In times of crisis, behaviors change. Brands must change theirs too, or risk being left behind.

Psychographic, or ‘attitudinal’, research explores peoples’ values, desires, goals, interests and lifestyle choices. Combined with demographic research, it builds a complete picture of your target audiences and gives you insight into where and how to meet them. 

But even brands that have a firm grasp of this audience portrait have seen it shattered by the current global crisis. So what needs to be done to get a true view of the 2020 consumer?

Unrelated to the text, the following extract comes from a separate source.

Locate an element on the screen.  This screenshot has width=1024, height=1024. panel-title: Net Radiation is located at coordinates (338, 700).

The ‘next normal’: why psychographic data matters

The passing of time and changing circumstances has always meant consumer wants, needs and motivations are in constant evolution, but the coronavirus pandemic has not only fast-tracked this – it’s created a new world.

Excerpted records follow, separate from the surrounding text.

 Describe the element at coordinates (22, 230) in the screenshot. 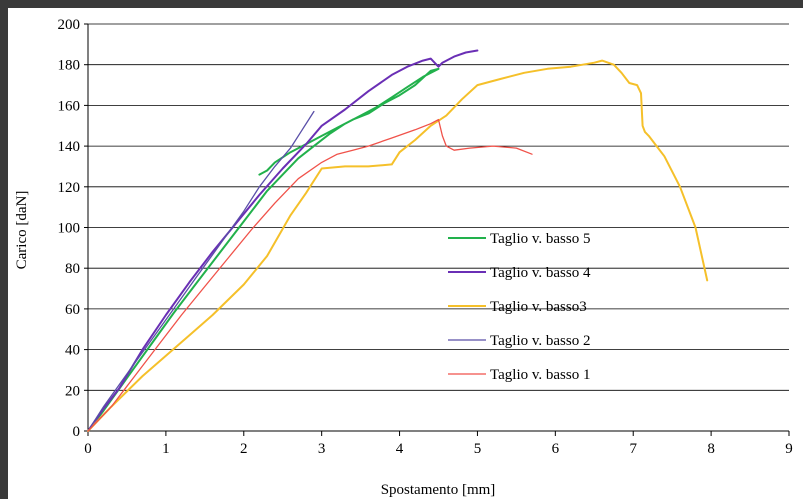

I see `y-axis-title: Carico [daN]` at that location.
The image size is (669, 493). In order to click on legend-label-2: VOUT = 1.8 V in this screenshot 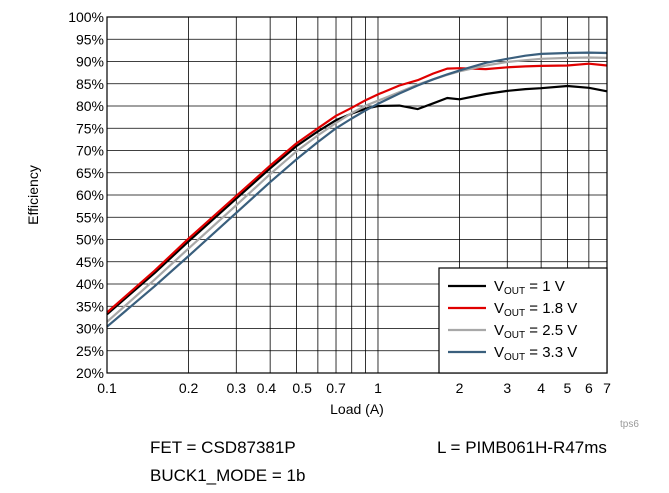, I will do `click(536, 310)`.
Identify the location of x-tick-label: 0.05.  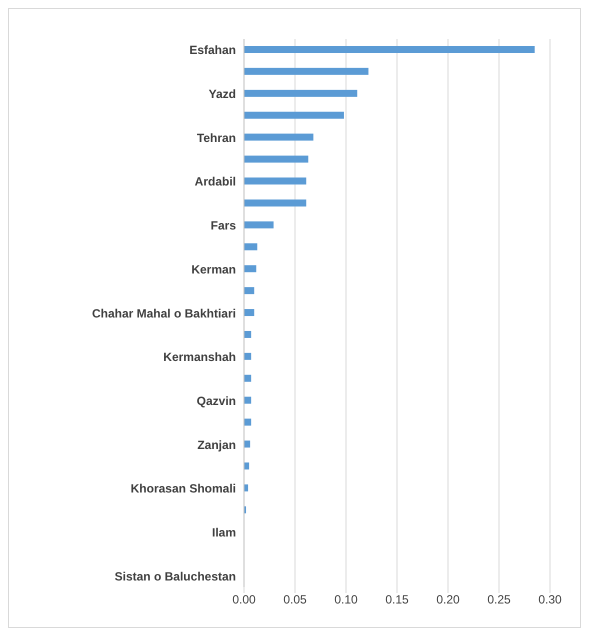
(295, 600).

Charlie Echeverry of marketing company Black//Brown predicts there will be no ‘new normal’. Instead brands must look to the ‘next normal’, where the main focus lies on psychographic research over behaviors. Here’s why.

1. The world, and consumer behavior, is changing fast.

This is a time of fast, unpredictable change on a global scale. And while consumer actions are, and will continue to be, a crucial part of any marketing strategy, the motivations behind these actions are only set to grow in importance. It’s never been more important to know why your target audiences act the way they do.

2. Be responsive – in the way consumers want.

The pandemic has impacted the entire world on a personal level, and it’s imperative that brands keep their finger on the pulse of how consumers will react to their message. Our coronavirus research tracks these attitudes and shows how they’re evolving as time goes on.

3. These times are unprecedented – and your creativity has to match.

It’s not good enough to fall back on your brand campaigns and stick to your brand message without reassessing its purpose. It’s time to be creative and make sure to resonate with your target audience as they are right now. The only way to do this is to have access to the kind of psychographic research that gives you up-to-date, relevant context around changing mindsets as well as habits.

4. In an uncertain environment, you must be flexible.

What 2020 has proven to brands is that you can be as prepared as you want – some things are simply out of your control. While you may have a shiny, data-driven marketing plan at hand, you must come back to the consumer data to make sure it still holds up – and attitudes change faster than actions.

The state of the consumer mindset

Globally, only 20% strongly approve of brands running “normal” advertising campaigns.

And while overall approval is on a steady rise, proving it’s crucial for brands to not cease your advertising efforts, it shows you need to rediscover what your target audiences want to see from you. 

Audience spotlight: Mothers in a crisis

To dig deeper into the attitudes and expectations of consumer segments, we zeroed in on mothers and their unique reactions to the pandemic. Here are some key findings from wave 4 of our ongoing Coronavirus study, conducted in May.

  • Regular cleaning and disinfecting (75%) is the most important factor in public spaces, ahead of things like face masks, hand sanitizer and social distancing measures.
  • They’re more concerned, to any degree, about the global situation (85%) than their own country’s (67%).
  • 45% say corporate sustainability has become a lot more important to them during the outbreak, ahead of reducing their personal use of single-use plastic (40%) and reducing their carbon footprint (42%).
  • 37% believe the outbreak will have a big or dramatic impact on their personal finances.
  • 46% claim they’ll shop online more after the pandemic.

Steps to reassessing your psychographic model

While you may be well-acquainted with the steps to get psychographic research into your strategy, how can you use it to resonate with your consumers during a global crisis?

  1. Revisit your audience segments and personas.
  2. Look as far ahead as possible.
  3. Tell emotionally compelling, but culturally sensitive, stories.
  4. Keep coming back to refreshed, attitudinal research and adapt alongside.